The rollout of variant-containing vaccines should be accompanied by systematic collection of data and samples to assess the breadth and magnitude of the elicited immune responses to estimate vaccine effectiveness. Real-world studies are unlikely to inform the initial decisions of TAG-CO-VAC, owing to the time they take. However, specific analyses will enable retrospective reviews of the impact of vaccine composition recommendations made by the TAG-CO-VAC. For example, a comparison of the cross-reactivity of antibodies in panels of sera from recipients of a booster dose of bivalent index plus Omicron BA.1, bivalent index plus Omicron BA.4/5, or monovalent index virus-based vaccine, should be undertaken by several reference labs using a range of antibody assays.
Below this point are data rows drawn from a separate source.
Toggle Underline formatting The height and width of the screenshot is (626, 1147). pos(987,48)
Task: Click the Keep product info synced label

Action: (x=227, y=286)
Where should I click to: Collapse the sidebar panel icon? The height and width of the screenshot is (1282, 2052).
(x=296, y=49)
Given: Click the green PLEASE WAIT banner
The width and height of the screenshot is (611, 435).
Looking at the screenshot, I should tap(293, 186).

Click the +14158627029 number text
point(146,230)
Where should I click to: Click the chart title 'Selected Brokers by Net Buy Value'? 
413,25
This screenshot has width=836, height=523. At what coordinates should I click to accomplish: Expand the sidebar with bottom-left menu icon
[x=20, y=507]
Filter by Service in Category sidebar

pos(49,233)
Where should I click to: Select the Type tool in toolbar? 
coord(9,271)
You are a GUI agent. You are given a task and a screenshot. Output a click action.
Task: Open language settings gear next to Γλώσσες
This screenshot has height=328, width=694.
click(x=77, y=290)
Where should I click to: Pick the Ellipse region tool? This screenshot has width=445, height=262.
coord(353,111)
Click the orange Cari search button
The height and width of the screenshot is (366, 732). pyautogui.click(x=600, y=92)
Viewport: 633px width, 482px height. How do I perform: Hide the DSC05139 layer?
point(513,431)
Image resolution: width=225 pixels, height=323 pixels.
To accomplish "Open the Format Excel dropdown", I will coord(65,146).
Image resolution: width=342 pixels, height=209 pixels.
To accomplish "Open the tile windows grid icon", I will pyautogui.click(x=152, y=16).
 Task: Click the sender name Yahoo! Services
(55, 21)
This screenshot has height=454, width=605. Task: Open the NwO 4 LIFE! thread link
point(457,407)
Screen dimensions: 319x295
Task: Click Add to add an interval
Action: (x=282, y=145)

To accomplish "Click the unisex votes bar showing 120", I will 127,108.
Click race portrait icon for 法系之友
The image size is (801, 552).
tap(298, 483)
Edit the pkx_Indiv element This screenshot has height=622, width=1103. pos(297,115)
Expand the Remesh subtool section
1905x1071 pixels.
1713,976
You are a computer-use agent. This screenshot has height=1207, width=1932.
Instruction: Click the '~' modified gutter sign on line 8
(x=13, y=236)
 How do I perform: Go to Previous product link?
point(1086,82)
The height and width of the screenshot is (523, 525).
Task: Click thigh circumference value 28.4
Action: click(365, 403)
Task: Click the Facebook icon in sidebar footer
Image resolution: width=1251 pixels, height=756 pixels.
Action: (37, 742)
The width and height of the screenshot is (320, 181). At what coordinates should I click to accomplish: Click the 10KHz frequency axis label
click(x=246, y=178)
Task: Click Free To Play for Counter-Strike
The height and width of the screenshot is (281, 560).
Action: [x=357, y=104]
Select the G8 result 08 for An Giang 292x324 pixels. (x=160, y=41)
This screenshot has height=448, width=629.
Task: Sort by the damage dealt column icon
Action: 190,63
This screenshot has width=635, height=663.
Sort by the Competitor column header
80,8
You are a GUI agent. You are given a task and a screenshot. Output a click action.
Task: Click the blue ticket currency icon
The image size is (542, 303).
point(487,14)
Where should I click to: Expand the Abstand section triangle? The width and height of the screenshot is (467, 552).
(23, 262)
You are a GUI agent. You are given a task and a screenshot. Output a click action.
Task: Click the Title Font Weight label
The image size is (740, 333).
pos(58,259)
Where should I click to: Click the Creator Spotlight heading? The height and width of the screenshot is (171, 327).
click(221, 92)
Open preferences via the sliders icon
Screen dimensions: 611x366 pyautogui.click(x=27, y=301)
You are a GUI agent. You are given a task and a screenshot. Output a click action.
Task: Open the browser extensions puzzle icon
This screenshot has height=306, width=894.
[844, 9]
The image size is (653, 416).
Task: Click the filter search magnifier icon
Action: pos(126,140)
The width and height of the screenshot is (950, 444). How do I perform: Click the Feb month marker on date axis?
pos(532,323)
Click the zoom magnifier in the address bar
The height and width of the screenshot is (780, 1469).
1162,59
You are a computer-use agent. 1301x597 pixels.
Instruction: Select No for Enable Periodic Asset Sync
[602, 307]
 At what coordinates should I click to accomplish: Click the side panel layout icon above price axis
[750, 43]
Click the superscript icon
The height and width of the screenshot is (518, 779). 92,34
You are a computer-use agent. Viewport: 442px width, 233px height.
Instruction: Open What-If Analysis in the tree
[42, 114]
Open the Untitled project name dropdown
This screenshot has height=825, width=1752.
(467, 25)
Ideally, this would fall within a public health research framework using standardized design methods and data collection tools for clinical and immunological outcome data, enabling the evaluation of the comparative performance of variant-containing vaccines, as well as assessing the public health benefit of such vaccines. Such clinical evaluations will provide valuable data to inform vaccination policy decisions on variant-containing vaccines, including those issued by the WHO Strategic Advisory Group of Experts on Immunization (SAGE).

Further vaccine platforms

The current approach to vaccine antigen composition may not be sustainable in the long term, given the length of time for vaccine development, the paucity of surveillance data globally and the regulatory requirements in different countries. Enhanced mucosal immunity may improve protection against infection and transmission of SARS-CoV-2 (refs. 22,23), and the TAG-CO-VAC encourages vaccine development in this area24. In addition, novel vaccine platforms that elicit broader protection against antigenically diverse viruses are needed to address the challenges of the continuous evolution of SARS-CoV-2, but also the risk of other emerging coronaviruses with pandemic potential. Future development of vaccines that protect against all SARS-CoV-2 variants, pan SARS, and all sarbecoviruses will be technically challenging, but could offer protection from diverse coronaviruses, including those that are enzootic in many animal species25.